Denial of Service Attacks
As we move into the latter parts of 2016 and 2017, availability will come to the forefront of discussions with website owners. In the various groups I engage with, I see it being discussed more and more, yet there is a fundamental lack of understanding about what they’re dealing with and how to address it.
It’s not something that many website owners, or their hosts, are prepared to address. Denial of Service (DoS) and Distributed Denial of Service (DDoS) attacks are threats that website owners must familiarize themselves with as they will become a critical piece of the security landscape in the months and years to come:
In a denial-of-service (DoS) attack, an attacker attempts to prevent legitimate users from accessing information or services. – US CERT
These attacks have become easy to employ with the proliferation of the DDoS-for-hire service market (a.k.a booter services). They have often been employed in targeted attacks and have placed emphasis on large organizations. You might also be thinking of the massive 200+ Gigabits per second (Gbps) attacks from 2014, but that’s not what I’m most concerned about in this post. What was once an anomaly is quickly becoming the norm.
My real focus is on attacks designed specifically to target the web applications themselves. The attacks you’ve heard of in the past have predominantly been those that target the network, or Layer 3 and 4 of Open System Interconnection (OSI) model. This is something that you would expect your host provider to address via their infrastructure and network-based firewalls. Unfortunately, they too struggle with these attacks. Volumetric attacks are a fight for pipe or bandwidth and most hosts are not designed or configured to mitigate them.
Side Note: The OSI model defines 7 conceptual layers.
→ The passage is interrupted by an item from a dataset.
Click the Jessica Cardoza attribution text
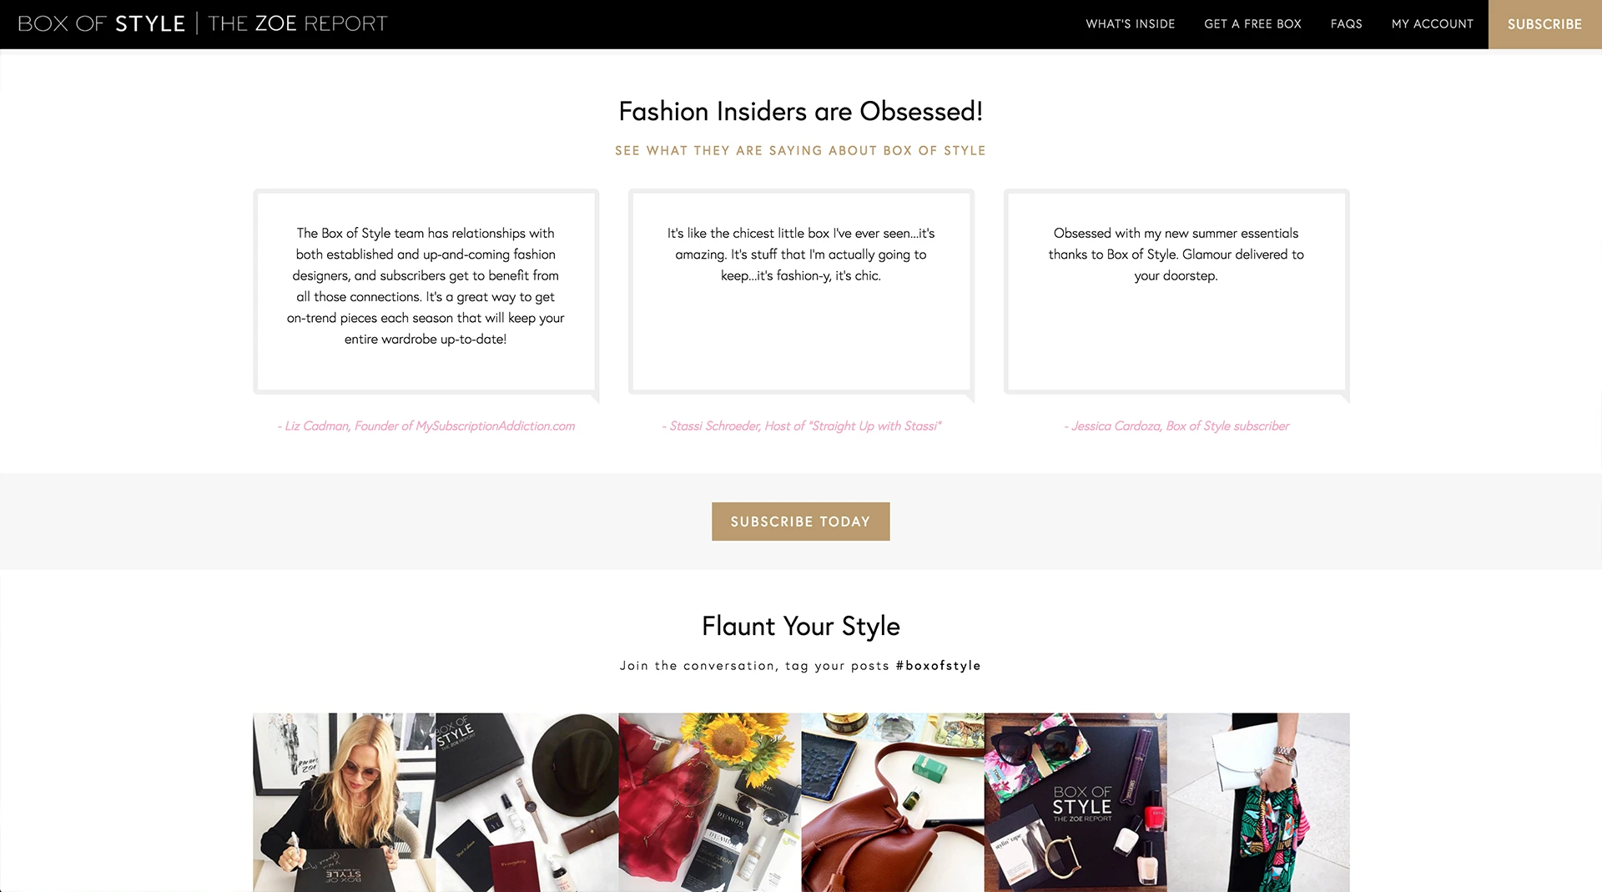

More on that another day.
The real problem for website owners however is the growth in application-focused attacks, or Layer 7 HTTP flood attacks. These attacks are measured in Requests per Second (RPS) and focus on resource exhaustion at the web server, while network attacks are measured in either Bits Per Second (BPS) or Packets Per Second (PPS). With application-focused attacks, the volume is significantly less. Instead of seeing attacks measured as 100 Gbps, you might see a website crash after 1,000 RPS. Worse yet, with most of the popular hosts out there you’ll find that if you threaten the availability of a server you’re sharing, you’re likely to get null-routed (disabled) by the host before the server itself fails.
Implications to Website Owners
Website owners will struggle to understand the intricate details of these attacks. Not that they need to, but the expectation will be that the security controls they’ve implemented will adequately address the problem. Unfortunately, they won’t.
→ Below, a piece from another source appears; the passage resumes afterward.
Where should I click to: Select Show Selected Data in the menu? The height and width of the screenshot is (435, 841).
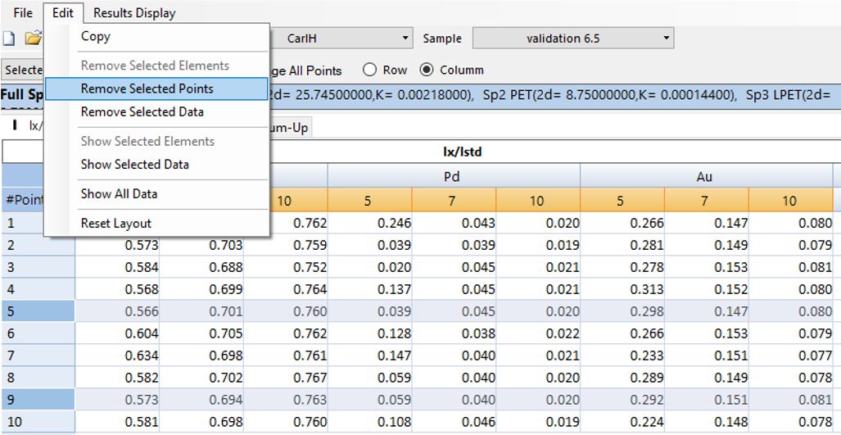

Maybe they log in one day to find their website is not opening, or they’re greeted with an error message.
This could be disastrous to a blogger whose livelihood depends on content distribution or ad revenue. Think of yourself as a business owner who depends on online commerce (ecommerce). How would you be prepared to handle this? The answer, “My host will take care of this,” is incorrect.
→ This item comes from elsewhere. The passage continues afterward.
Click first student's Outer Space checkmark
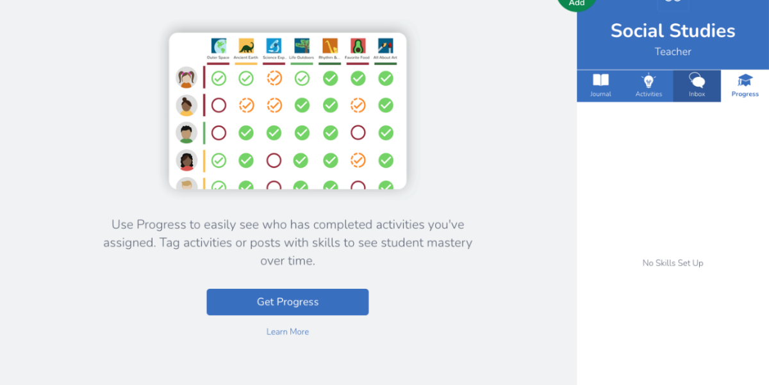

Most hosts are ill-prepared to address the problem of application-based attacks. This is also not something that will be solved at the application layer. In fact, because of the resource-intensive nature of these tools, and the overall hosting ecosystem, any application security tools trying to thwart these issues will likely become part of the problem because of the local resource consumption required.
This will be especially challenging for shared hosting accounts, where an attack on another site on the same server forces the entire server to be disabled, inadvertently affecting other websites.